Artificial intelligence (AI) holds transformative potential in healthcare by enabling enhanced disease diagnosis, risk prediction, and treatment optimization. Transparent and comprehensive reporting of AI studies is critical to ensure scientific reproducibility, clinical validity, and public trust. The possible risks of flawed or incomplete reporting include:
- Overstated performance due to technical shortcomings like data leakage or unrepresentative datasets
- Inability to independently validate findings or assess clinical utility
- Challenges developing and updating best practices as the field evolves
- Lack of insight into ethical risks, bias, or limitations
The landscape of medical AI reporting guidelines
Our systematic review published in Communications Medicine indicates that there is currently no universal, high-quality reporting standard for studies applying AI to medical data and use cases. Instead, 12 of the 26 reporting guidelines included in our review address specific medical fields (i.e., the CLEAR Guideline regulating Medical Imaging research), and 20 of the 26 reporting guidelines target preclinical or translational research rather than studies prospectively reporting the clinical evaluation of AI-based models. Additionally, the rigor of the development processes ranged from comprehensive multi-stakeholder consensus approaches to more expert-led efforts without clear stakeholder involvement.

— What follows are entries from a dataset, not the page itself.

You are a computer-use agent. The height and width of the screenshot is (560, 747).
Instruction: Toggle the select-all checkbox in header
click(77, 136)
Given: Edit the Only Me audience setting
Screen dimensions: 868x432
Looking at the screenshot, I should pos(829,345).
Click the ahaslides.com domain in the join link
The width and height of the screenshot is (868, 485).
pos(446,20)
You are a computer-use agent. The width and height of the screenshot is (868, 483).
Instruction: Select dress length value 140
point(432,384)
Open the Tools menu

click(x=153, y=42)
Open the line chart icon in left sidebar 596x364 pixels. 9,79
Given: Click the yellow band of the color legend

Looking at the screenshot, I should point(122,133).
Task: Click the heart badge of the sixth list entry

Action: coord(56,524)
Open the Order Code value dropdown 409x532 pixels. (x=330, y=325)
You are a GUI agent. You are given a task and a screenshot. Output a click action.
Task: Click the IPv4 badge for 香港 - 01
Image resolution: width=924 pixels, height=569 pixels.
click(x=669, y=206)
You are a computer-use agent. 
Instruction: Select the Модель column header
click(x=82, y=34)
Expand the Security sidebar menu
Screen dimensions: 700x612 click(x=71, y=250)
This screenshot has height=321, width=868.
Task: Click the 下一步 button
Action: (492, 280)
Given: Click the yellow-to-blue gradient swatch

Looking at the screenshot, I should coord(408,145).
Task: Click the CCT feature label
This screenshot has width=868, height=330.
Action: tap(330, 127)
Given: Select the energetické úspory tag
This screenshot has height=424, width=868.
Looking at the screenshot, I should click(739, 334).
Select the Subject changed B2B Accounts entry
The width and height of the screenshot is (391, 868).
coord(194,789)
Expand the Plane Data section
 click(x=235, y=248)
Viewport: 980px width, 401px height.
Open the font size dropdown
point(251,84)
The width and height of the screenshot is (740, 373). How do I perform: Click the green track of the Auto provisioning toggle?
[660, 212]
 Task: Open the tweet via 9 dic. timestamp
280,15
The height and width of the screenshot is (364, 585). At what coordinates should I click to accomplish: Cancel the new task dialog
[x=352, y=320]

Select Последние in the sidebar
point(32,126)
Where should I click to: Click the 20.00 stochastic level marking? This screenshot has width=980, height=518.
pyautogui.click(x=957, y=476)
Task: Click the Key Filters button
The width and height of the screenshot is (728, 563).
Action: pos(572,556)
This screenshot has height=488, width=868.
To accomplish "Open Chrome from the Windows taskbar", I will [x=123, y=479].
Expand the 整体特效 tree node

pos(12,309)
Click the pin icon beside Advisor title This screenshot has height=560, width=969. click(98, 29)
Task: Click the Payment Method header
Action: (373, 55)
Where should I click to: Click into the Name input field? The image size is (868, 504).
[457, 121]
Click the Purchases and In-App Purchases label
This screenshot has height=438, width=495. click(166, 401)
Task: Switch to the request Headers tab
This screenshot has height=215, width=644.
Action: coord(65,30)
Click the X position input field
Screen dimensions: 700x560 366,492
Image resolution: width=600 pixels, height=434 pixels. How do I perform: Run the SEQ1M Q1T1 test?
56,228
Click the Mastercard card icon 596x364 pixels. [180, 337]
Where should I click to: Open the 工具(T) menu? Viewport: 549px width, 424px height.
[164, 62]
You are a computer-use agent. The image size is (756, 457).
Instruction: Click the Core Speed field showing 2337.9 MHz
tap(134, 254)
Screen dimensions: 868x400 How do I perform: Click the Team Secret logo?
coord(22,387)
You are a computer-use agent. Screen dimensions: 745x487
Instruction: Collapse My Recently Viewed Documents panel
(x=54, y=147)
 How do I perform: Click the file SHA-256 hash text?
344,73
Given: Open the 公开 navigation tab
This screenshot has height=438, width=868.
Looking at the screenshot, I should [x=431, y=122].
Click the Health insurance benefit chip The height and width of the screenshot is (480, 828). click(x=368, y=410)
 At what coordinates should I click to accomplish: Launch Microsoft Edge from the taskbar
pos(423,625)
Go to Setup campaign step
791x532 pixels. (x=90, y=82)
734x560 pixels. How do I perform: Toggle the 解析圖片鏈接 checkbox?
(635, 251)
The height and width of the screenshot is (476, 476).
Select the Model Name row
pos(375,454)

Guidelines for early-phase preclinical work more often had narrow subspecialty focuses and were developed without comprehensive consensus procedures compared to the smaller number of clinical trial guidelines. The lack of universal, high-quality guidelines observed in this review may contribute to findings that only a fraction of published AI studies in medicine fully adhere to reporting best practices.
Universal Recommendations Across Guidelines
Despite the heterogeneity, several guideline items were consistently recommended across at least 50% of all guidelines or those developed with rigorous consensus processes. These "universal" components included details like:
- Clearly describing the clinical prediction problem and rationale
- Specifying the data sources, types, and preprocessing steps
- Detailing the type of predictive model and its training/validation
- Reporting model performance metrics and interpretation
- Discussing limitations, clinical implications, and avenues for real-world translation
These universal items could serve as a baseline for responsible reporting of predictive clinical AI studies in cases where no high-quality guidelines exist for a specific use case.
Towards Robust, Adaptive Guidelines
As the clinical AI ecosystem rapidly evolves, guidelines must remain dynamic to adequately regulate new data types, model architectures, and use cases. Looking ahead, a challenge in future guideline development will be to balance the need to continuously update guidelines with the resources and time needed to conduct consensus procedures involving key stakeholders. Ensuring high reporting standards through appropriately rigorous, living guidelines will be crucial for maintaining scientific integrity and translating AI's potential into clinically validated tools that improve patient outcomes. Researchers, journals, medical societies, and regulatory bodies all have a role to play in aligning on and enforcing such standards as AI applications progress towards real-world implementation.